Quick Start¶
Get up and running with LOESS in minutes.
Basic Smoothing¶
Smooth a noisy sine wave — the kind of signal where LOESS shines. Each example recovers the underlying trend from 100 points of Gaussian noise.
import fastloess as fl
import numpy as np
# 100-point noisy sine wave
rng = np.random.default_rng(42)
x = np.linspace(0, 2 * np.pi, 100)
y = np.sin(x) + rng.normal(0, 0.3, 100)
model = fl.Loess(fraction=0.3, iterations=3)
result = model.fit(x, y)
print(f"First smoothed value: {result.y[0]:.4f} (true: {np.sin(x[0]):.4f})")
use fastLoess::prelude::*;
use std::f64::consts::TAU;
fn main() -> Result<(), LoessError> {
// 100-point noisy sine wave (deterministic)
let n = 100usize;
let x: Vec<f64> = (0..n).map(|i| i as f64 * TAU / (n - 1) as f64).collect();
let y: Vec<f64> = x.iter().enumerate()
.map(|(i, &xi)| xi.sin() + ((i * 7 + 3) as f64 % 1.7 - 0.85) * 0.3)
.collect();
let model = Loess::new()
.fraction(0.3)
.iterations(3)
.build()?;
let result = model.fit(&x, &y)?;
println!("First smoothed: {:.4} (true: {:.4})", result.y[0], x[0].sin());
Ok(())
}
const { Loess } = require('fastloess');
// 100-point noisy sine wave
const n = 100;
const x = Float64Array.from({ length: n }, (_, i) => i * 2 * Math.PI / (n - 1));
const y = Float64Array.from(x, (xi, i) => Math.sin(xi) + (((i * 7 + 3) % 17) / 17 - 0.5) * 0.6);
const model = new Loess({ fraction: 0.3, iterations: 3 });
const result = model.fit(x, y);
console.log(`First smoothed: ${result.y[0].toFixed(4)} (true: ${Math.sin(x[0]).toFixed(4)})`);
import { Loess } from 'fastloess-wasm';
const n = 100;
const x = Float64Array.from({ length: n }, (_, i) => i * 2 * Math.PI / (n - 1));
const y = Float64Array.from(x, (xi, i) => Math.sin(xi) + (((i * 7 + 3) % 17) / 17 - 0.5) * 0.6);
const model = new Loess({ fraction: 0.3, iterations: 3 });
const result = model.fit(x, y);
console.log(`First smoothed: ${result.y[0].toFixed(4)}`);
#include <fastloess.hpp>
#include <cmath>
#include <iostream>
#include <vector>
int main() {
// 100-point noisy sine wave (deterministic)
const int n = 100;
std::vector<double> x(n), y(n);
for (int i = 0; i < n; ++i) {
x[i] = i * 2 * M_PI / (n - 1);
y[i] = std::sin(x[i]) + ((i * 7 + 3) % 17 / 17.0 - 0.5) * 0.6;
}
fastloess::Loess model({ .fraction = 0.3, .iterations = 3 });
auto result = model.fit(x, y).value();
std::cout << "First smoothed: " << result.y_vector()[0]
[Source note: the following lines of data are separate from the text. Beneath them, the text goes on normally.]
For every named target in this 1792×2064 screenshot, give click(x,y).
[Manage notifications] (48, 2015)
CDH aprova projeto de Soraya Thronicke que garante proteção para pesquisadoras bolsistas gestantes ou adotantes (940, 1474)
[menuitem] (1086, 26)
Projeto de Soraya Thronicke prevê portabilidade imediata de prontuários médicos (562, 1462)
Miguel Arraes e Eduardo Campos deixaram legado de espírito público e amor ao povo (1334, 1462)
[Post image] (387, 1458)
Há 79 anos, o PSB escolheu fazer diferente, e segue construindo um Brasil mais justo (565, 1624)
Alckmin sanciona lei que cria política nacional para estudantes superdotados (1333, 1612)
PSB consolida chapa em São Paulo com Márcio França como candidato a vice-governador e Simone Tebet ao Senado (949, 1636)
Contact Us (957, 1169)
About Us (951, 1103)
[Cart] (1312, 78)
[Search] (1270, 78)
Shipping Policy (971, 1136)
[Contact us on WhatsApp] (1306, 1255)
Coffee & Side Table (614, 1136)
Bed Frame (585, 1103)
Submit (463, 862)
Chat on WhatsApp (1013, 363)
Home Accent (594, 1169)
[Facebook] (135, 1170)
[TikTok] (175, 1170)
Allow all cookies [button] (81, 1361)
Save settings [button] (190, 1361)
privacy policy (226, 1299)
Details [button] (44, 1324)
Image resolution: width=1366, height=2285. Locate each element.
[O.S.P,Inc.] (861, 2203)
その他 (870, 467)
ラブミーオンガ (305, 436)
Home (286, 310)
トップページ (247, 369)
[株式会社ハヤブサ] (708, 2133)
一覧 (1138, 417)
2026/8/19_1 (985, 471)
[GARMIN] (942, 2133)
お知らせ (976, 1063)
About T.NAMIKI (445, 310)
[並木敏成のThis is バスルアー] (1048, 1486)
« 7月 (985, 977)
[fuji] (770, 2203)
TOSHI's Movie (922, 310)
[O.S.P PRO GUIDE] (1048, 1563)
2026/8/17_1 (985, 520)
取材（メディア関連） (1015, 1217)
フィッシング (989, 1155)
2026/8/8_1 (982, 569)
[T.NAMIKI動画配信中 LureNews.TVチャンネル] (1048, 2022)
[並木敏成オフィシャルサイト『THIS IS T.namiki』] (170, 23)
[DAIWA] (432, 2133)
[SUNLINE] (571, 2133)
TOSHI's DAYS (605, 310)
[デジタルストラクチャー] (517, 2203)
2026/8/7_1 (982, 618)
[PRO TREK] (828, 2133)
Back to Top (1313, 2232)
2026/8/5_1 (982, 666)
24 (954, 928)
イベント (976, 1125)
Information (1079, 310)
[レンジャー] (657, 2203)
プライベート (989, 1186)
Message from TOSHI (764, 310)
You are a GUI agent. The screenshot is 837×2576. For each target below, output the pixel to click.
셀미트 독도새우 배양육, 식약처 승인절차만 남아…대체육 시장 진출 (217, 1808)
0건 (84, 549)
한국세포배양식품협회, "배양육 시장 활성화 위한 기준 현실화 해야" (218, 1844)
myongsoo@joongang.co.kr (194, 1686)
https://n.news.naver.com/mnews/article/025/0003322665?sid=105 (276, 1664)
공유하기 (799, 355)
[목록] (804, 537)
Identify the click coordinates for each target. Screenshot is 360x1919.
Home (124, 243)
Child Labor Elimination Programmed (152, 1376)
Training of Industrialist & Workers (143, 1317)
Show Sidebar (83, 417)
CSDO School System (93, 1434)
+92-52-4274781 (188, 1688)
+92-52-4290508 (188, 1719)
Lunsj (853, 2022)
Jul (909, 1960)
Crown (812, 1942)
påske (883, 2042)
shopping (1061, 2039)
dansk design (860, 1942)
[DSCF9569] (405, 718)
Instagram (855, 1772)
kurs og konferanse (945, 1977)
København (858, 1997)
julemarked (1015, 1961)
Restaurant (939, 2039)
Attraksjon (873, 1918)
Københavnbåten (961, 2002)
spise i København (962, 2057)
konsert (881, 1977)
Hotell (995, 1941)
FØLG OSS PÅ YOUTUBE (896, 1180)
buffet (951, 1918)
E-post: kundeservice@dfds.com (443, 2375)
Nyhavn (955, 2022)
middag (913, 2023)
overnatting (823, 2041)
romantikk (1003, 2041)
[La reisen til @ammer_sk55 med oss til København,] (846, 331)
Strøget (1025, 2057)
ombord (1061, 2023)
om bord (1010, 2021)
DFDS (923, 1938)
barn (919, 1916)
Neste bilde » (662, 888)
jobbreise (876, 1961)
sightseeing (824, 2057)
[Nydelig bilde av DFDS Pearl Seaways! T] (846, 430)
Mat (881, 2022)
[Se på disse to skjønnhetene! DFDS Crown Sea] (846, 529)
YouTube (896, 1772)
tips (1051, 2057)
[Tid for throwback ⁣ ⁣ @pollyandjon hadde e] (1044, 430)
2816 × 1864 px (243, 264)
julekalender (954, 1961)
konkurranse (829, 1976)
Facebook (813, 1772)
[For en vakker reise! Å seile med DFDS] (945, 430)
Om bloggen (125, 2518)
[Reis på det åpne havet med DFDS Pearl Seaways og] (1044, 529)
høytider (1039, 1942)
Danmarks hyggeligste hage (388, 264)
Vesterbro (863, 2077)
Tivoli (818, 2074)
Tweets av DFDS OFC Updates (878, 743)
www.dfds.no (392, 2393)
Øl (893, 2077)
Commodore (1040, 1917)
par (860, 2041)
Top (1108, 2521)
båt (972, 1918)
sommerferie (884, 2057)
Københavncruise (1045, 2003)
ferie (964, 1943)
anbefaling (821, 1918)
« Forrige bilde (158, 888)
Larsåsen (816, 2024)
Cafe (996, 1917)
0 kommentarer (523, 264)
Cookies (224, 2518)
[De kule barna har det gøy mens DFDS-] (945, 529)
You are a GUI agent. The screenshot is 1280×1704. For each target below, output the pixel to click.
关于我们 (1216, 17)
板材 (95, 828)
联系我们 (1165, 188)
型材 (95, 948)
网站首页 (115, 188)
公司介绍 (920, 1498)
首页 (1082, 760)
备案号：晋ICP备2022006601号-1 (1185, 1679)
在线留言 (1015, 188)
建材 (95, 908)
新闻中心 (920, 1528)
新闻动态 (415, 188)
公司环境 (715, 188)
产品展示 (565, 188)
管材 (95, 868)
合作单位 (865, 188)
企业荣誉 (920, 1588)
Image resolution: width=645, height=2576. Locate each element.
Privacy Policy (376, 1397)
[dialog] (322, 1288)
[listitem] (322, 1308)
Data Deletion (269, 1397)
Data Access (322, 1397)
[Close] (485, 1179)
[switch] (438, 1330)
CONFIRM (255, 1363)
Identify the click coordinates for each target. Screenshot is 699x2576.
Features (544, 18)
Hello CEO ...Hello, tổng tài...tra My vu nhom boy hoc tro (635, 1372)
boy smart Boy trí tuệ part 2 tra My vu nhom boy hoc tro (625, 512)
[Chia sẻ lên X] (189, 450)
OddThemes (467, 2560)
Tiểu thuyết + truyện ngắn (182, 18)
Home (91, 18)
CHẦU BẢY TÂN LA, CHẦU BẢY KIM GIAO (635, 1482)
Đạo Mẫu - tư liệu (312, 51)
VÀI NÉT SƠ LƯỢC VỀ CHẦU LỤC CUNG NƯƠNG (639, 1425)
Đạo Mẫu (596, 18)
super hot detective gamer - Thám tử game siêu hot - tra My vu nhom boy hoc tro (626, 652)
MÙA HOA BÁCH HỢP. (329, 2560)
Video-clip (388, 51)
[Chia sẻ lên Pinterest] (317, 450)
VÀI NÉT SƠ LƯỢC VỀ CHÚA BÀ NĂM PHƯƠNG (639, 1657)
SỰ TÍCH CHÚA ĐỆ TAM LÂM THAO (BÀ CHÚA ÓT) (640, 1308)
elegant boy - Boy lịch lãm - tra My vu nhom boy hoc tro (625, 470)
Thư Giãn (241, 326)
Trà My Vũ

<< " (true: " << std::sin(x[0]) << ")\n";
return 0;
}
With Confidence Intervals¶
model = fl.Loess(
fraction=0.5,
iterations=3,
confidence_intervals=0.95,
prediction_intervals=0.95,
return_diagnostics=True
)
result = model.fit(x, y)
print("Smoothed:", result.y)
print("CI Lower:", result.confidence_lower)
print("CI Upper:", result.confidence_upper)
print("R²:", result.diagnostics.r_squared)
use fastLoess::prelude::*;
let model = Loess::new()
.fraction(0.5)
.iterations(3)
.confidence_intervals(0.95) // 95% CI
.prediction_intervals(0.95) // 95% PI
.return_diagnostics()
.build()?;
let result = model.fit(&x, &y)?;
// Access intervals
if let Some(ci_lower) = &result.confidence_lower {
println!("CI Lower: {:?}", ci_lower);
}
model = Loess(;
fraction=0.5,
iterations=3,
confidence_intervals=0.95,
prediction_intervals=0.95,
return_diagnostics=true
)
result = fit(model, x, y)
println("Smoothed: ", result.y)
println("CI Lower: ", result.confidence_lower)
println("CI Upper: ", result.confidence_upper)
println("R²: ", result.diagnostics.r_squared)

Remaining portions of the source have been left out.